La candidatura di Andrea Pirlo alla panchina della Nazionale è tornata al centro delle valutazioni federali dopo il rifiuto di Pep Guardiola. Il nome dell’ex tecnico della Juventus è diventato una delle opzioni più concrete per guidare gli Azzurri. Una dinamica che riflette l’orientamento della nuova direzione tecnica e le priorità individuate per il prossimo ciclo della Nazionale.
Un piano A sfumato, un piano B che prende forma con Pirlo
Il progetto Maldini‑Leonardo era quello di portare in Nazionale una filosofia giochista, moderna ed internazionale. Guardiola rappresentava l’incarnazione perfetta di questo manifesto. Il suo “no”, però, ha costretto la Federcalcio a virare su un profilo diverso, ma non opposto, Pirlo, che condivide una visione del calcio basata su possesso, linee pulite e coraggio con la palla.

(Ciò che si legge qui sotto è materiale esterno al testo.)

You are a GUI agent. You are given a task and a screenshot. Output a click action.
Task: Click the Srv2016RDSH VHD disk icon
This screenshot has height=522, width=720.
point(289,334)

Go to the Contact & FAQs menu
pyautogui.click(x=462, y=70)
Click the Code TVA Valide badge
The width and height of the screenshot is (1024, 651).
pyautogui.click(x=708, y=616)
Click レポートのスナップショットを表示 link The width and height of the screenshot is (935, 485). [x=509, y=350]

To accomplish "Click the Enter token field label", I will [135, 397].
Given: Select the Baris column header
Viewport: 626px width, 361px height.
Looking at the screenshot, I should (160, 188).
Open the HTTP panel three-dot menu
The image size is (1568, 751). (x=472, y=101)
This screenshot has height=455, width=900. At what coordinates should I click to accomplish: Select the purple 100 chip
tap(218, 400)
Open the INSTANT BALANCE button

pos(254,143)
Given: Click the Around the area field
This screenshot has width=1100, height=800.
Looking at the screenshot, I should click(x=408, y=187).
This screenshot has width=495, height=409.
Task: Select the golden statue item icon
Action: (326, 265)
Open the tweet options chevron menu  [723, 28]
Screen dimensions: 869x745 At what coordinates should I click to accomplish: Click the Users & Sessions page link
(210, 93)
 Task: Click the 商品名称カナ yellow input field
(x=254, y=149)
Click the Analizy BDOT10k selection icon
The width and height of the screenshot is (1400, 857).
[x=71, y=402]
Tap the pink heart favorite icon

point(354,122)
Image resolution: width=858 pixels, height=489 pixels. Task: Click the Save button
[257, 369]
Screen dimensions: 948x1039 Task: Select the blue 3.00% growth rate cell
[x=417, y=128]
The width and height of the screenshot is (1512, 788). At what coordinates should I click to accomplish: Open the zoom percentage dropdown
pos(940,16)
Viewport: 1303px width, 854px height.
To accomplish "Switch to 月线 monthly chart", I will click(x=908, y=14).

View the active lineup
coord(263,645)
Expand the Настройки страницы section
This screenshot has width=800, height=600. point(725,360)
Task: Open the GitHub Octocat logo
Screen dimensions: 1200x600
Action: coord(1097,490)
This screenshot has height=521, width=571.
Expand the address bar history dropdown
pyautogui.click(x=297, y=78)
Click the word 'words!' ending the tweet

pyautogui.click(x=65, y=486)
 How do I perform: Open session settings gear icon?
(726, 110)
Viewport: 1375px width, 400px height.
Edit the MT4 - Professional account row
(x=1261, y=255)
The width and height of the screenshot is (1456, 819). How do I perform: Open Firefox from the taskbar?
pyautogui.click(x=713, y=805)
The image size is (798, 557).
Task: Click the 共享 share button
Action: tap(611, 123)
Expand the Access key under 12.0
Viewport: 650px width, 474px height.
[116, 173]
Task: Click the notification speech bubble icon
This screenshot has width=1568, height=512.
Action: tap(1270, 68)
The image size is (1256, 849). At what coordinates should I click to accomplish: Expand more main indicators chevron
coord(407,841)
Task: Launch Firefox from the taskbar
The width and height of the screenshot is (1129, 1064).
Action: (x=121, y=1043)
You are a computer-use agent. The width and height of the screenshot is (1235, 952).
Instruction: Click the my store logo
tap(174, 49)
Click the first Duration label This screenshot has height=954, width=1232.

La scelta, dunque, non nasce dal ripiego ma dalla continuità concettuale, se non puoi avere il maestro del gioco di posizione, puoi puntare su chi ne ha interiorizzato i principi e li ha già portati nel suo percorso da allenatore.
Una shortlist complicata
Non tutti, però, sono convinti. Il presidente federale Giovanni Malagò nutre dubbi sulla tenuta del progetto e sulla percezione pubblica. Pirlo non ha ancora lasciato un’impronta indelebile nelle sue esperienze con Juventus e Sampdoria. Le società di Serie A, dal canto loro, spingerebbero per un profilo più esperto e “gestionale”, come Antonio Conte. E c’è chi sogna un ritorno di Roberto Mancini.
La lista dei candidati alternativi è lunga ma frammentata. La verità è che Pirlo rappresenta una scelta coraggiosa, quasi controcorrente rispetto alle pressioni del sistema anche se probabilmente è il profilo più coerente con la visione tecnica, il più raggiungibile e il più adatto a un progetto di ricostruzione a lungo termine.
Pirlo propone un calcio proattivo, costruito, ragionato ed è ciò che la nuova dirigenza vuole portare in Nazionale. Inoltre, i costi sarebbero contenuti ed il progetto mirerebbe al lungo termine. Un tecnico giovane permette di immaginare un ciclo pluriennale, senza l’urgenza del risultato immediato.